KSAL Staff - August 2, 2017 2:21 pm

Higher gate counts, increased early Button sales, new art elements and great entertainment are among takeaways of the Smoky Hill River Festival, June 8-11 in Oakdale Park. Here’s a recap:

OVER THE BRIDGE: The Festival 2017 confirmed gate count was 67,381, compared to 56,351 for 2016 and 61,439 for 2015. Cooler temperatures, vibrant programming and other factors influence gate numbers, according to Festival staff. Guests, vendors and exhibitors came from roughly 35 states, generating more than $3 million within the local economy over three weeks.

BUTTON UP: Local pre-Festival Button sales increased significantly, up 493 Buttons this year, with 10,517 sold before Festival gates opened, compared to 10,024 in 2016. Regional Button sales held steady at 601, similar to the 603 for  2016. The 2017 Button Retailer network was comprised of 31 outlets in 20 cities, including three new Retailers in Emporia, plus 43 Salina locations. Overall, 19,421 admission Buttons were distributed or sold.

Also, select foundations and businesses underwrite several hundred Buttons yearly in the Festival Families First program. Thanks to this support, social-service agencies were able to distribute 880

complimentary weekend admission Buttons to families in need.

ART NOUVEAU: Fifty first-time or ‘new back’ artists were among the more than 130 exhibitors in the Fine Art and Four Rivers Craft Show and the Art Demonstration area. The enhanced Art Patron Program offered more ways to involve new art enthusiasts, including a hip Thursday-night PREMIERE party attended by more than 300.   Combined sales for the 2017 art show and Art/Craft Demo area grew by $18,628, to $410,346 compared to $391,718in 2016.

Seven of the 19 on-site Art Installations were new for 2017, including “Henna: Get Your Art On” by The Henna Chicks of Glenpool, OK and “The Legendary Elemental Adventure Depot” by Matt Lord and Kent Smith of Lawrence, KS. The sellout 2017 Festival T-shirt featured a circular mandala by artist Angie Pickman, also a Fine Art exhibitor.

GET THE BEAT: Widely diverse music and entertainment delighted many Festival-goers.
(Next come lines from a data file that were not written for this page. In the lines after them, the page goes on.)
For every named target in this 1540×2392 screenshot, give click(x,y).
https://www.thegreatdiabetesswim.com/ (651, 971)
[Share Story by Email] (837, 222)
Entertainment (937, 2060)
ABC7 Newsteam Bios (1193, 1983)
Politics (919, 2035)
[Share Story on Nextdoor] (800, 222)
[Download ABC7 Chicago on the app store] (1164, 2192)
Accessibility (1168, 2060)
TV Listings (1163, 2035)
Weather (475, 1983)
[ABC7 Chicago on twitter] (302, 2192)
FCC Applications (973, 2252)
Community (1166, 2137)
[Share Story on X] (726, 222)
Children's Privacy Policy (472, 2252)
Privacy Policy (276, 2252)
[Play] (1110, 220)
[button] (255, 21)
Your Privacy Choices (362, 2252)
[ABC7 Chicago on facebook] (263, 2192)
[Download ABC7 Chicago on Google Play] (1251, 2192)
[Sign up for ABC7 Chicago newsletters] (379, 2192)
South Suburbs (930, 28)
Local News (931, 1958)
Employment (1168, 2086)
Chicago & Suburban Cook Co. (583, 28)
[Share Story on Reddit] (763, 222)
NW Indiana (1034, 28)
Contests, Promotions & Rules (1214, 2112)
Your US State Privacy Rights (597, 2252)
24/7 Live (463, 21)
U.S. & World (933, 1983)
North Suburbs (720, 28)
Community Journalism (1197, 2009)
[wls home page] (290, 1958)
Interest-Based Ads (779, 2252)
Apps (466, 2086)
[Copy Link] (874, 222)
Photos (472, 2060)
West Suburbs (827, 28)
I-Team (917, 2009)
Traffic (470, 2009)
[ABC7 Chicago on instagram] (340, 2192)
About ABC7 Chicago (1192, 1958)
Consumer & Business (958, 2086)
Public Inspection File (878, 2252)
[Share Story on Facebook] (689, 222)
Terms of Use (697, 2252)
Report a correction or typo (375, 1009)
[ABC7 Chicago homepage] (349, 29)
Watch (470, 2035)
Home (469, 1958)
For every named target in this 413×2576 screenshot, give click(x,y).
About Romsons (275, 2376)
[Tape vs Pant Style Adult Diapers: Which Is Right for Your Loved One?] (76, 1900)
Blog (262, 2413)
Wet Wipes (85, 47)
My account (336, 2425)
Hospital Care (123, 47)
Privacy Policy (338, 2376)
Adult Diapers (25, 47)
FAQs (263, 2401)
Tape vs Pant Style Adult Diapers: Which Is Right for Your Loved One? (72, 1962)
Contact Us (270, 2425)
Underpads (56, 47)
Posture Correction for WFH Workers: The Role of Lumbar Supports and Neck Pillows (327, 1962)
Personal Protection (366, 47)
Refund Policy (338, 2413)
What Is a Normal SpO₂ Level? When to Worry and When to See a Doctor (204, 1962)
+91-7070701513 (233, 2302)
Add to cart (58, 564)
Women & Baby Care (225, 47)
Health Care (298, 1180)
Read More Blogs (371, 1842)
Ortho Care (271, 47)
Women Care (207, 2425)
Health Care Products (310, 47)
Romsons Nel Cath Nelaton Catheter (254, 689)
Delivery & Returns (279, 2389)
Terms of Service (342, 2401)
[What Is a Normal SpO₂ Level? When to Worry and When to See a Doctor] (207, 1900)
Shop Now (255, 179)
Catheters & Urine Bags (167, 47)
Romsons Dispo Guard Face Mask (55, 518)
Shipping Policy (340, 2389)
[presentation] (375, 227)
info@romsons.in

From returning Australian headliner Jakubi to The Delta Saints from Nashville, genres included country, blues, hip-hop, alt folk, funk and rock ‘n’ roll. Bravo Stage and Arty’s Stage featured dynamic spoken-word, dance, musical and roving acts, including the Hip-Hop Wagon and the Hybrid Movement Co. from Brooklyn, NY.

PINT-SIZED FUN: Artyopolis welcomed thousands of toddlers to pre-teens and their caregivers to explore the arts under the Creation Crossing tent and in other hands-on activities. Local charitable organizations ran booths on the colorful Game Street, with more than 250 volunteers helping out in Artyopolis. Ninety-five Festival artists donated more than 500 kid-priced works to the popular First Treasures program.

CHOW TIME: Festival fans enjoyed Food Row favorites plus five first-time vendors this year. Hot-selling items included Chip & Dippers, Buffalo Sliders, Grilled Lemonade, Fresh Fruit Skewers and plenty of cold drinks and desserts. Food sales by the 35 vendors were up $3,137 from 2016, totaling $293,547 for 2017.

MAKING IT HAPPEN:  Three hundred forty-seven business or personal Festival sponsors contributed $309,738 in cash or in-kind services to support the River Festival. It takes about $650,000 in cash and in-kind support to stage the Festival each year. Remaining annual revenue comes from fees and commissions. Festival income typically exceeds expenses, with some proceeds going back to local cultural agencies each year, to supplement their annual budgets.

“If I have heard one word over and over to describe this year’s Festival, it was ‘smooth,’ says Festival Director Brad Anderson. “From numerous art-show changes to new musical and roving acts to last-minute food-vendor adjustments, everything just came together, to provide wonderful offerings across the Festival’s 3.5 days. Fellow City departments, an incredible tech staff and many dedicated volunteers played key roles to help create a safe, comfortable and relaxing environment for each of our Festival guests.”

 

Doug Clemens

August 2, 2017 at 8:31 pm

As others have pointed out in other posts elsewhere 10k in buttons if used to leave and re-enter that could account for most of the attendance. The arts guy did not mention how many paid at the gate. This is the worst accounting of monies by any organization.